Eric Seung Chul Lee

Hi, I am a PhD student in finance at the University of Texas at Austin, where I am also a Harrington Graduate Fellow.

RESEARCH INTERESTS

Institutional Investors, ESG, FinTech.

EDUCATION

  • PhD, Finance, The University of Texas at Austin, 2023 - Current
  • MS, Statistics, The University of Chicago, 2021 - 2023
  • BBA, Business Administration, Yonsei University, 2014 - 2020
    • Military Service, ROK Cyber Command (2016 - 2018)

WORKING PAPERS

No Country for Dirty Money? The Economic Footprint of Anti-Money Laundering Standards (with Cesare Fracassi and Tarik Roukny)

View Abstract

We provide the first comprehensive causal analysis of the economic impact of international anti-money laundering (AML) standards by leveraging the staggered timing of Financial Action Task Force (FATF) evaluations. Stronger AML policies lead to a 4% decline in bilateral trade, primarily in categories susceptible to trade-based money laundering, but this effect is reduced when trading partners' policies become more aligned. FDI increases by 8%. FATF assessments increase detection of money laundering cases by 37% but show no measurable effect on fraud or drug and human trafficking. Our findings highlight the benefits and costs of coordinating global anti-money laundering efforts.

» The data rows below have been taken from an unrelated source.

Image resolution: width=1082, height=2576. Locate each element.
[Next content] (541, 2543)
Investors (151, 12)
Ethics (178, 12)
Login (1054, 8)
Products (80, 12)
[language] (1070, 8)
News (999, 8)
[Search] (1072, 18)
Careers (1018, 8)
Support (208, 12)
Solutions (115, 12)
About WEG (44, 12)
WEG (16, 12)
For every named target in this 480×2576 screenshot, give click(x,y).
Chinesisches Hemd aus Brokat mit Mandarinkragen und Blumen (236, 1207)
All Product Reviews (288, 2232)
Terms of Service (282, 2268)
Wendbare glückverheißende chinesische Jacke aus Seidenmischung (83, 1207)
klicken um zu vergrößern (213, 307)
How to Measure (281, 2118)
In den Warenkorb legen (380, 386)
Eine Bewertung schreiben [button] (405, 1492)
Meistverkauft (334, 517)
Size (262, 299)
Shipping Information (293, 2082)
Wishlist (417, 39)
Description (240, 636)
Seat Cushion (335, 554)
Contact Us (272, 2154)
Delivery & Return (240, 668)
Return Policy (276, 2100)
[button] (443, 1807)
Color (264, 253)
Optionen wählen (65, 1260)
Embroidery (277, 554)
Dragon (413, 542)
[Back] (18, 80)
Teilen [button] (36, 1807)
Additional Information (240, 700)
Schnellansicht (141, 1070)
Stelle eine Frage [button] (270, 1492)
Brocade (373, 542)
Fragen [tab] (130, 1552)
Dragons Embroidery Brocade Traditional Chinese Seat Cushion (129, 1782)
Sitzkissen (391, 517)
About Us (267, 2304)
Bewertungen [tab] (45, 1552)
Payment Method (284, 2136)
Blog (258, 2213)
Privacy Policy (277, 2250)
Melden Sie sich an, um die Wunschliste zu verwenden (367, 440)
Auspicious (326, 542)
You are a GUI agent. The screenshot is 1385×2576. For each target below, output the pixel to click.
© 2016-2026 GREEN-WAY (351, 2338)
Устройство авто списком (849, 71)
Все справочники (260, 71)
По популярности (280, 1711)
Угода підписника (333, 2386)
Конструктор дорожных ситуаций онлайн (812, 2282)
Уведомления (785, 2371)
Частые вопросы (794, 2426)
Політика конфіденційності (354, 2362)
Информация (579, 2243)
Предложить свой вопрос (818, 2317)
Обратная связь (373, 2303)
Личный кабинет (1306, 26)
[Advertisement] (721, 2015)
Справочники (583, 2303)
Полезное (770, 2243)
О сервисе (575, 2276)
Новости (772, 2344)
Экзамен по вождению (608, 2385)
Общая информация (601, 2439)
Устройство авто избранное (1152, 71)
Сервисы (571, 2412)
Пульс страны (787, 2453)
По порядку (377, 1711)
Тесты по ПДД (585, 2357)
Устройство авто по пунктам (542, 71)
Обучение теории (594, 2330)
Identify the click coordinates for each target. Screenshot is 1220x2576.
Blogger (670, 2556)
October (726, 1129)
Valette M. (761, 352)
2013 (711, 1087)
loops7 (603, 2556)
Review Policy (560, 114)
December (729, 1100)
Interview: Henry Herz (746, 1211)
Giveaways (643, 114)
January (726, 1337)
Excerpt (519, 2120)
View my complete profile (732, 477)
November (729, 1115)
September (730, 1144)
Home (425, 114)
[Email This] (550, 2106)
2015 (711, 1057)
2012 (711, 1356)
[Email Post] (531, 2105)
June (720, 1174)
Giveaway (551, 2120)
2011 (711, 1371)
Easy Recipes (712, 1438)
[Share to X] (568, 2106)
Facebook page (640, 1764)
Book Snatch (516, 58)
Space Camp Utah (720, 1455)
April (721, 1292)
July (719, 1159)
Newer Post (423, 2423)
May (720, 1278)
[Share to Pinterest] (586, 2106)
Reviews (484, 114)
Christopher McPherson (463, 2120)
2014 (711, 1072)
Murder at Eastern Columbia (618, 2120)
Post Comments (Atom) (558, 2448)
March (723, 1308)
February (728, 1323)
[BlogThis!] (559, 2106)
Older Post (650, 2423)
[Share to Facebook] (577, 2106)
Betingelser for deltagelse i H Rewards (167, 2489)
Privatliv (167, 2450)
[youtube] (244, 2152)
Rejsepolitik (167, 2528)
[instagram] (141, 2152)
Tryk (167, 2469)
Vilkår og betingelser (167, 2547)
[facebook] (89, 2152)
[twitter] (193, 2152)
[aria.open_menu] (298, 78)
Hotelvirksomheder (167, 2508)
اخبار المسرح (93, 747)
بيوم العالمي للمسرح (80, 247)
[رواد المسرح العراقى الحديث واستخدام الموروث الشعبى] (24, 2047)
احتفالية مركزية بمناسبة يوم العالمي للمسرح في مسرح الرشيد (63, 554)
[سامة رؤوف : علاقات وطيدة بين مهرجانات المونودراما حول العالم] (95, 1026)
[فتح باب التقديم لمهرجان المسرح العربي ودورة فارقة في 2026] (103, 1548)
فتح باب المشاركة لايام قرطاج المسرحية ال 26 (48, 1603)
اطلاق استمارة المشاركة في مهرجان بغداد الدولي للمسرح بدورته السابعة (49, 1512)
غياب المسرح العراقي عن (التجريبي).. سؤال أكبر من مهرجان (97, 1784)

Do Heterogeneous ESG Preferences Distort Corporate Bond Prices? (with Shikhar Singla)

View Abstract

Heterogeneous investor preferences over ESG issues can generate divergent portfolio choices and distort prices from fundamentals, especially in illiquid markets. We study this mechanism in the corporate bond market around the 30-by-30 Initiative, which increased the salience of nature as an issue. Mutual funds with high ESG ratings reduce holdings of bonds issued by nature-dependent firms with high biodiversity exposure, while no other investor does. Credit spreads of these bonds increase but reverse within a year. This reversal, no change in holdings or spreads around the initiative's cancellation, and no abnormal transaction volume, imply prices are distorted by non-financial preferences.